Discovery merger impact up in the air Featured

Silver Spring’s Discovery Communications Inc. gave no indication of the potential local economic impact as it announced its plan to acquire Scripps Networks Interactive Inc. of Knoxville, Tennessee.

Discovery announced the acquisition July 31 and said it expects to close the deal in early 2018 after shareholder votes and antitrust regulatory review. It employs 1,300 people in Montgomery County and 7,000 worldwide, said a company spokeswoman. According to Scripps online securities disclosures, it has about 1,000 workers in Knoxville and 3,600 worldwide.

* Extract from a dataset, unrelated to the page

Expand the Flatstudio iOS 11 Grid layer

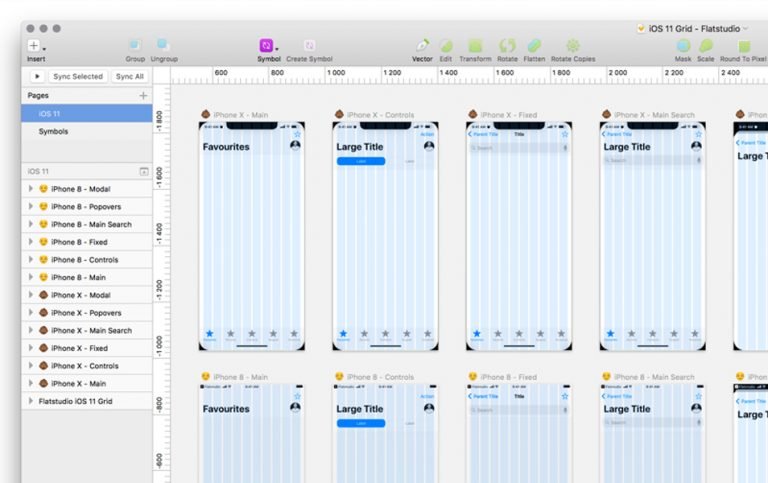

“There’s no news from Discovery on office or employee locations” once the acquisition is completed, the spokeswoman said. “It’s way too premature,” she explained, because there’s been no discussion yet between the companies on the status of channels, shows, production capabilities, or other operations. For now, she noted, “It’s business as usual” within both companies.

Discovery’s best-known channels are Discovery, Animal Planet, TLC, Investigation Discovery, American Heroes Channel, and the Oprah Winfrey Network in the United States. It has seven other U.S. channels, including two that present company material in Spanish, and sizable operations abroad, including Eurosport, a major soccer channel and carrier of the Olympics in Europe.

Scripps’ main channels are HGTV, which focuses on homes, remodeling and neighborhoods, Food Network (majority ownership), Cooking Channel, Travel Channel, DIY (do-it-yourself) Network, Great American Country, and Fine Living Network. It too has substantial foreign operations.

Discovery CEO David Zaslav, in a July 31 public phone call for investors and press on the acquisition, noted that the combined Discovery-Scripps entity would “have a nearly 20 percent share if ad-supported pay-TV audiences in the U.S,… [and] will be home to five of the top pay-TV networks.” In addition to HGTV, Food Network and Travel Channel, high-rated channels for women include the Discovery’s product, Investigation Discovery.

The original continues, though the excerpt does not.